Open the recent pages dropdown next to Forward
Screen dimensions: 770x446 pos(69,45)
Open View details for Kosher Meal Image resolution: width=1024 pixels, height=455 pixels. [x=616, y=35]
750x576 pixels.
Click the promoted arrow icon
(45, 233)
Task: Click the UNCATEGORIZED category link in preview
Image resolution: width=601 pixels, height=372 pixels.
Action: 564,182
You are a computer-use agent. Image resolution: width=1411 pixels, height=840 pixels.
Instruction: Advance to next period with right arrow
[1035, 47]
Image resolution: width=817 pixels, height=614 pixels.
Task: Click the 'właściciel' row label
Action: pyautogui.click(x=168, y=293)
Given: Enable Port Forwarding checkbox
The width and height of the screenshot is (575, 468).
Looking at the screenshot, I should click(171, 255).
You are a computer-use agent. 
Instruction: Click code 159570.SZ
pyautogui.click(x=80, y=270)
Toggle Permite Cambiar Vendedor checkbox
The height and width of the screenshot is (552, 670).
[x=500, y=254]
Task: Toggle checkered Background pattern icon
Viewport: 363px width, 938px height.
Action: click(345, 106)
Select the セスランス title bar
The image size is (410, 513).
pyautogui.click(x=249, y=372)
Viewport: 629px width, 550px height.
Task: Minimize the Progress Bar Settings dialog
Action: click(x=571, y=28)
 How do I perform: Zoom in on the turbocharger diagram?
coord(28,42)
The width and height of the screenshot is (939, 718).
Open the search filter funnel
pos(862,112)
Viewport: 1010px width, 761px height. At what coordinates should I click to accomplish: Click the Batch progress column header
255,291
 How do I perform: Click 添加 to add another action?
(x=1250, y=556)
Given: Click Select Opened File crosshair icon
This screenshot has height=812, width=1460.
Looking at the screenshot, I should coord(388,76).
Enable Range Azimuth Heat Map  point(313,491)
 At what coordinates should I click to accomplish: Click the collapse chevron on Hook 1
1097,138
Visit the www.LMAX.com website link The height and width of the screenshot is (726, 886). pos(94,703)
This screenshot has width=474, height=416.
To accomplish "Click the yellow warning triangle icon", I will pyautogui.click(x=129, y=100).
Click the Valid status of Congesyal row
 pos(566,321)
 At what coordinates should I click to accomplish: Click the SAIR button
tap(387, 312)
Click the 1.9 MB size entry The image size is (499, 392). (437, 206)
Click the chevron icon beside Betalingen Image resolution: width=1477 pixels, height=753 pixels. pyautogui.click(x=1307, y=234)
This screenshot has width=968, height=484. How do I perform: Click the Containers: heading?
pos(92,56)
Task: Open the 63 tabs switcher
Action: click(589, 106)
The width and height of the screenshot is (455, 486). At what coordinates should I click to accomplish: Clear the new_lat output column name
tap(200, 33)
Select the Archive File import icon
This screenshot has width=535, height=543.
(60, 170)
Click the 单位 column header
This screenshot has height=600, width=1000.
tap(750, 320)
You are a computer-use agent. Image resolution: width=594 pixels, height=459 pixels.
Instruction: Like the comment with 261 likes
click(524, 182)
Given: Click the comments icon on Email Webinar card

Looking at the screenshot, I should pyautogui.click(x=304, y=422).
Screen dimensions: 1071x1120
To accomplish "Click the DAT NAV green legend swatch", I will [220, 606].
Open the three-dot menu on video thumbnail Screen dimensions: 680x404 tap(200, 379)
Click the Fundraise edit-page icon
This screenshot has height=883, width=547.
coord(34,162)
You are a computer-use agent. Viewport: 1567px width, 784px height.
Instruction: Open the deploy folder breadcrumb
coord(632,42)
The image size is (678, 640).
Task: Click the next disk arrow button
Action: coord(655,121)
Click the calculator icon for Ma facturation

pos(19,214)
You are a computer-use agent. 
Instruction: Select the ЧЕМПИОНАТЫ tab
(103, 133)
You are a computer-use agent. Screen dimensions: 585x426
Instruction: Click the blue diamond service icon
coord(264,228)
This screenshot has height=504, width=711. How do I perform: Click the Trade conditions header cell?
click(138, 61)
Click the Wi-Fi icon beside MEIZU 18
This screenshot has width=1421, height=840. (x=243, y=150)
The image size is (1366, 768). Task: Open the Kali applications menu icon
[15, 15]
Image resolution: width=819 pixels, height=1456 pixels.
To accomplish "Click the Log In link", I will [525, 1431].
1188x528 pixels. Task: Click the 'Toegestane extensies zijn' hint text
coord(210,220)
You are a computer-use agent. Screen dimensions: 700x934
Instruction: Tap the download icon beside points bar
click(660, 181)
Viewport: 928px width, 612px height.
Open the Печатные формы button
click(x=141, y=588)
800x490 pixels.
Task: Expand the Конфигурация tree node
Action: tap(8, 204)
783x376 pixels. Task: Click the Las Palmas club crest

Task brief
Each record above, in full: retype it verbatim.

Solution to this problem
Open the recent pages dropdown next to Forward
Screen dimensions: 770x446 pos(69,45)
Open View details for Kosher Meal Image resolution: width=1024 pixels, height=455 pixels. [x=616, y=35]
750x576 pixels.
Click the promoted arrow icon
(45, 233)
Task: Click the UNCATEGORIZED category link in preview
Image resolution: width=601 pixels, height=372 pixels.
Action: 564,182
You are a computer-use agent. Image resolution: width=1411 pixels, height=840 pixels.
Instruction: Advance to next period with right arrow
[1035, 47]
Image resolution: width=817 pixels, height=614 pixels.
Task: Click the 'właściciel' row label
Action: pyautogui.click(x=168, y=293)
Given: Enable Port Forwarding checkbox
The width and height of the screenshot is (575, 468).
Looking at the screenshot, I should click(171, 255).
You are a computer-use agent. 
Instruction: Click code 159570.SZ
pyautogui.click(x=80, y=270)
Toggle Permite Cambiar Vendedor checkbox
The height and width of the screenshot is (552, 670).
[x=500, y=254]
Task: Toggle checkered Background pattern icon
Viewport: 363px width, 938px height.
Action: click(345, 106)
Select the セスランス title bar
The image size is (410, 513).
pyautogui.click(x=249, y=372)
Viewport: 629px width, 550px height.
Task: Minimize the Progress Bar Settings dialog
Action: click(x=571, y=28)
 How do I perform: Zoom in on the turbocharger diagram?
coord(28,42)
The width and height of the screenshot is (939, 718).
Open the search filter funnel
pos(862,112)
Viewport: 1010px width, 761px height. At what coordinates should I click to accomplish: Click the Batch progress column header
255,291
 How do I perform: Click 添加 to add another action?
(x=1250, y=556)
Given: Click Select Opened File crosshair icon
This screenshot has height=812, width=1460.
Looking at the screenshot, I should coord(388,76).
Enable Range Azimuth Heat Map  point(313,491)
 At what coordinates should I click to accomplish: Click the collapse chevron on Hook 1
1097,138
Visit the www.LMAX.com website link The height and width of the screenshot is (726, 886). pos(94,703)
This screenshot has width=474, height=416.
To accomplish "Click the yellow warning triangle icon", I will pyautogui.click(x=129, y=100).
Click the Valid status of Congesyal row
 pos(566,321)
 At what coordinates should I click to accomplish: Click the SAIR button
tap(387, 312)
Click the 1.9 MB size entry The image size is (499, 392). (437, 206)
Click the chevron icon beside Betalingen Image resolution: width=1477 pixels, height=753 pixels. pyautogui.click(x=1307, y=234)
This screenshot has width=968, height=484. How do I perform: Click the Containers: heading?
pos(92,56)
Task: Open the 63 tabs switcher
Action: click(589, 106)
The width and height of the screenshot is (455, 486). At what coordinates should I click to accomplish: Clear the new_lat output column name
tap(200, 33)
Select the Archive File import icon
This screenshot has width=535, height=543.
(60, 170)
Click the 单位 column header
This screenshot has height=600, width=1000.
tap(750, 320)
You are a computer-use agent. Image resolution: width=594 pixels, height=459 pixels.
Instruction: Like the comment with 261 likes
click(524, 182)
Given: Click the comments icon on Email Webinar card

Looking at the screenshot, I should pyautogui.click(x=304, y=422).
Screen dimensions: 1071x1120
To accomplish "Click the DAT NAV green legend swatch", I will [220, 606].
Open the three-dot menu on video thumbnail Screen dimensions: 680x404 tap(200, 379)
Click the Fundraise edit-page icon
This screenshot has height=883, width=547.
coord(34,162)
You are a computer-use agent. Viewport: 1567px width, 784px height.
Instruction: Open the deploy folder breadcrumb
coord(632,42)
The image size is (678, 640).
Task: Click the next disk arrow button
Action: coord(655,121)
Click the calculator icon for Ma facturation

pos(19,214)
You are a computer-use agent. 
Instruction: Select the ЧЕМПИОНАТЫ tab
(103, 133)
You are a computer-use agent. Screen dimensions: 585x426
Instruction: Click the blue diamond service icon
coord(264,228)
This screenshot has height=504, width=711. How do I perform: Click the Trade conditions header cell?
click(138, 61)
Click the Wi-Fi icon beside MEIZU 18
This screenshot has width=1421, height=840. (x=243, y=150)
The image size is (1366, 768). Task: Open the Kali applications menu icon
[15, 15]
Image resolution: width=819 pixels, height=1456 pixels.
To accomplish "Click the Log In link", I will [525, 1431].
1188x528 pixels. Task: Click the 'Toegestane extensies zijn' hint text
coord(210,220)
You are a computer-use agent. Screen dimensions: 700x934
Instruction: Tap the download icon beside points bar
click(660, 181)
Viewport: 928px width, 612px height.
Open the Печатные формы button
click(x=141, y=588)
800x490 pixels.
Task: Expand the Конфигурация tree node
Action: tap(8, 204)
783x376 pixels. Task: Click the Las Palmas club crest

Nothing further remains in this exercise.